Le PQ suggérera aux cégeps anglophones «d’avoir quatre cours de français pendant chacune des sessions», a lancé Jean-François Lisée
Photo: Jacques Nadeau Le Devoir Le PQ suggérera aux cégeps anglophones «d’avoir quatre cours de français pendant chacune des sessions», a lancé Jean-François Lisée

Le Parti québécois entend obliger les étudiants des cégeps anglophones à suivre une session dans un cégep francophone, sans quoi ils n’obtiendront pas leur diplôme.

« À terme, on veut que ça fasse partie du cursus. Alors oui, si tu vas dans un cégep anglophone, tu sais, en t’inscrivant, que tu vas avoir une session dans un cégep francophone, ça fait partie du cursus », a attesté Jean-François Lisée samedi, lors d’un point de presse organisé devant l’université McGill.

Idéalement, cette dernière session se déroulerait dans un cégep « en région », a ajouté le chef péquiste. Le même genre d’échange serait offert — et non imposé — aux étudiants francophones souhaitant faire leur dernière session dans un cégep anglophone.

« C’est un grand chantier, c’est un grand chantier », a répondu le chef du PQ quand un journaliste l’a interrogé sur la mécanique qui permettrait d’opérer cette mesure. « Ça va nous prendre un an ou deux, d’abord par projets-pilotes », a-t-il poursuivi, avant d’ajouter que l’État pourrait bonifier les programmes de mobilité étudiante existants « pour faire en sorte que les frais liés à ces échanges soient assumés par l’État ».

Et combien coûterait cette mesure ? « On va d’abord procéder par projets-pilotes », a répété Jean-François Lisée, sans avancer de chiffres.

Chose certaine : tous les étudiants des cégeps anglophones seraient soumis à une épreuve « uniforme » de français. Le PQ ignore cependant si cette épreuve serait la même que celle à laquelle sont déjà soumis les étudiants des cégeps francophones.

Une condition essentielle

Le PQ souhaite également faire de la connaissance du français une condition essentielle à l’obtention d’un diplôme collégial et, à terme, d’un diplôme universitaire.

Le parti ignore pour le moment par quels moyens il évaluera cette connaissance de la langue. « On va discuter de tous ces détails dans la mise en œuvre », s’est borné à dire Jean-François Lisée. « Sur les modalités, nous serons flexibles et nous allons, à mesure que nous introduisons ces réformes, avoir un dialogue constructif », a-t-il dit plus tard.

Le PQ entend néanmoins suggérer que des cours « de maintien ou d’augmentation de la qualité du français » soient offerts aux étudiants universitaires anglophones canadiens et québécois. Aux étudiants étrangers, il proposera de suivre « des cours d’initiation au français ».

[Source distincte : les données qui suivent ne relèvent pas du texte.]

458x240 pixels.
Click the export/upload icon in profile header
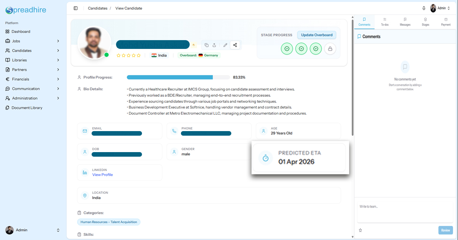tap(214, 45)
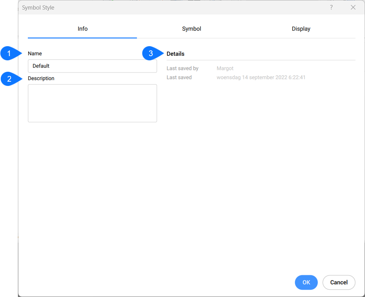Click the Description field label
This screenshot has height=297, width=365.
(x=41, y=79)
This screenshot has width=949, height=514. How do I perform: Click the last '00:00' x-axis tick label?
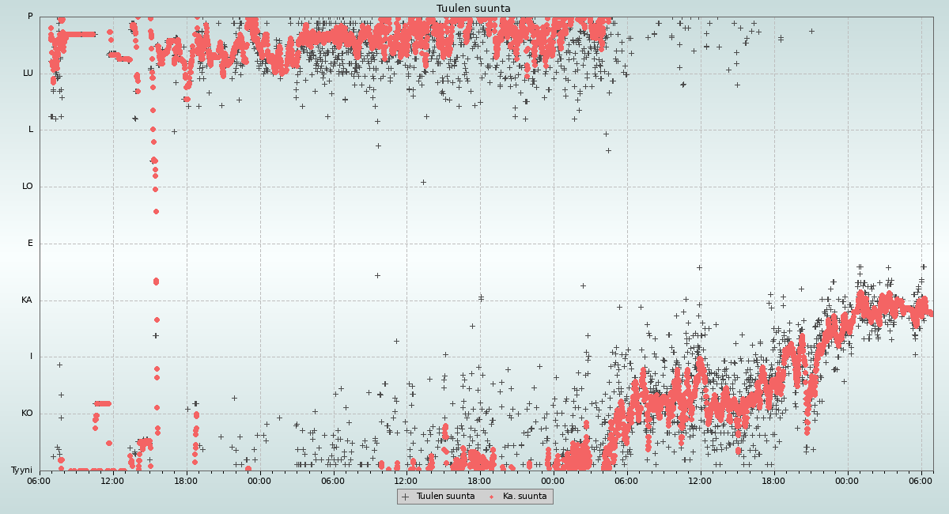click(x=847, y=481)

Quant aux cégeps anglophones, le PQ leur suggérera « d’avoir quatre cours de français pendant chacune des sessions », a lancé Jean-François Lisée, une réponse qui s’est révélée fautive, puisque la majorité des étudiants à temps plein du cégep suivent un total de cinq cours par session. Son entourage a ensuite précisé qu’un étudiant devrait plutôt suivre ces quatre cours pendant l’ensemble de ses études, afin d’obtenir son diplôme collégial.

Toujours dans l’objectif de « renforcer le français comme langue d’enseignement », le PQ entend réserver les cours d’anglais intensifs, au primaire et au secondaire, « aux seuls élèves ayant démontré une connaissance suffisante du français », sur la base de leurs résultats scolaires en français.

Une loi 202

Jean-François Lisée a par ailleurs profité de son passage dans la circonscription de Westmount — Saint-Louis pour rappeler l’engagement péquiste d’exiger une connaissance du français de la part de « 100 % » des immigrants économiques voulant s’établir au Québec.

Sous un gouvernement péquiste, la loi 101 serait aussi étendue aux entreprises de 25 à 49 employés et aux entreprises à charte fédérale, et ce, en vertu de la loi 202, qui serait déposée dans les 101 premiers jours du mandat. « On va dire : ce serait tellement simple d’ajouter une ligne à la loi fédérale des langues officielles pour dire : au Québec, la loi 101 s’applique. C’est tout ce qu’ils ont à écrire. On va leur demander poliment de le faire », a lancé Jean-François Lisée, en faisant référence aux élus fédéraux.